Exercise instructions:
Leaving every image behind, reproduce the records word for word.

___ Supplied material ___

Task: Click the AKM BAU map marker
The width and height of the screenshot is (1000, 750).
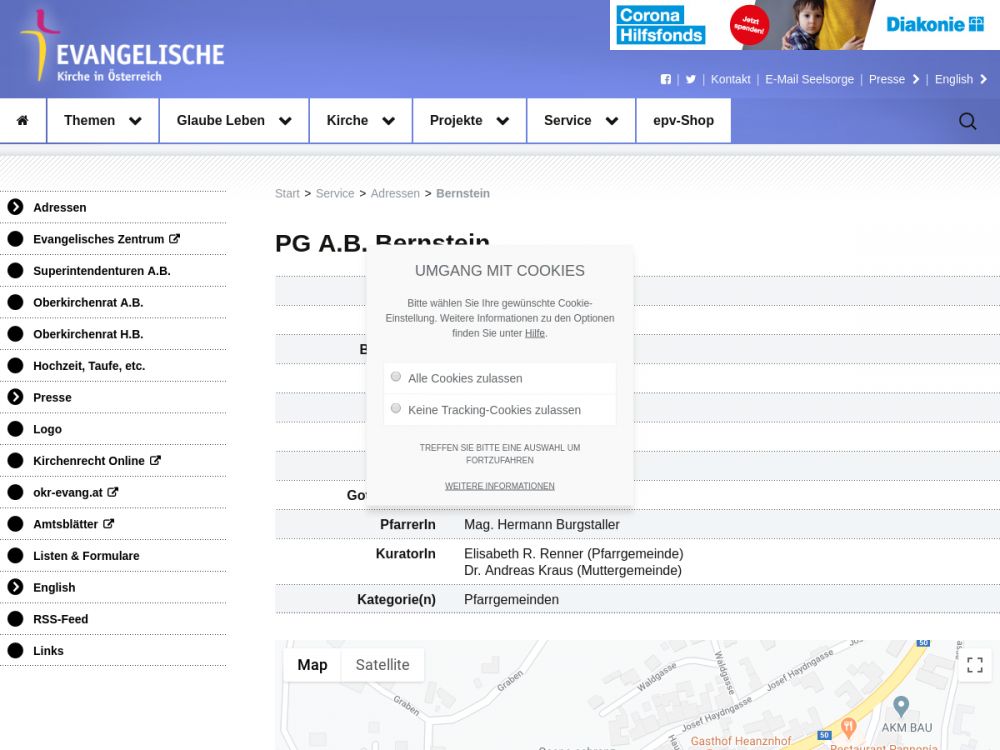Action: [x=900, y=705]

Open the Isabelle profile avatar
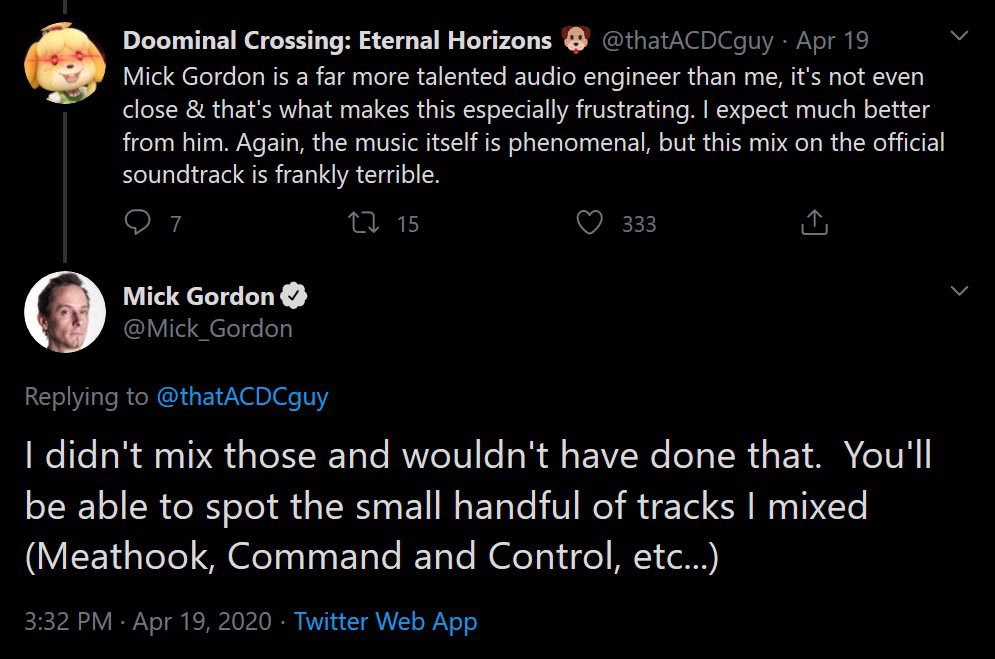point(65,62)
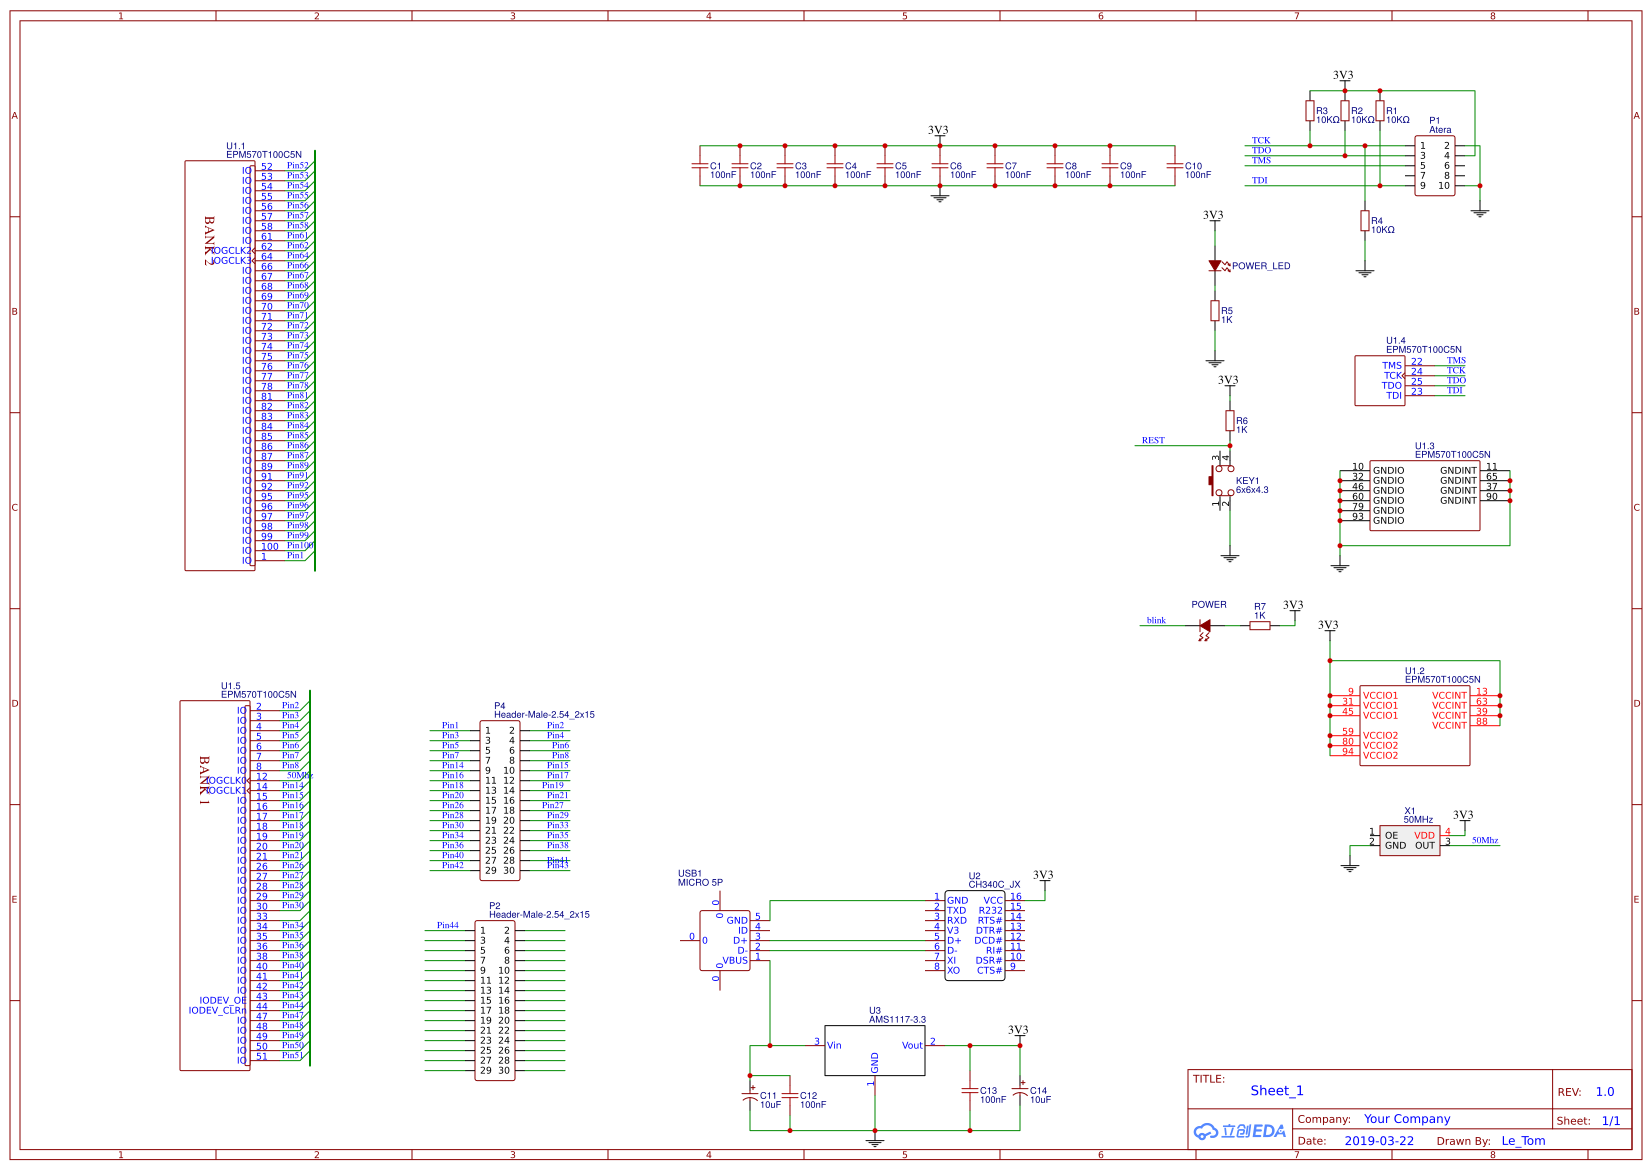Select the X1 50MHz oscillator
1652x1170 pixels.
coord(1409,840)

___

Response to the task:
Task: Click the AKM BAU map marker
The width and height of the screenshot is (1000, 750).
Action: [x=900, y=705]

Open the Isabelle profile avatar
point(65,62)
Select the X1 50MHz oscillator
1652x1170 pixels.
coord(1409,840)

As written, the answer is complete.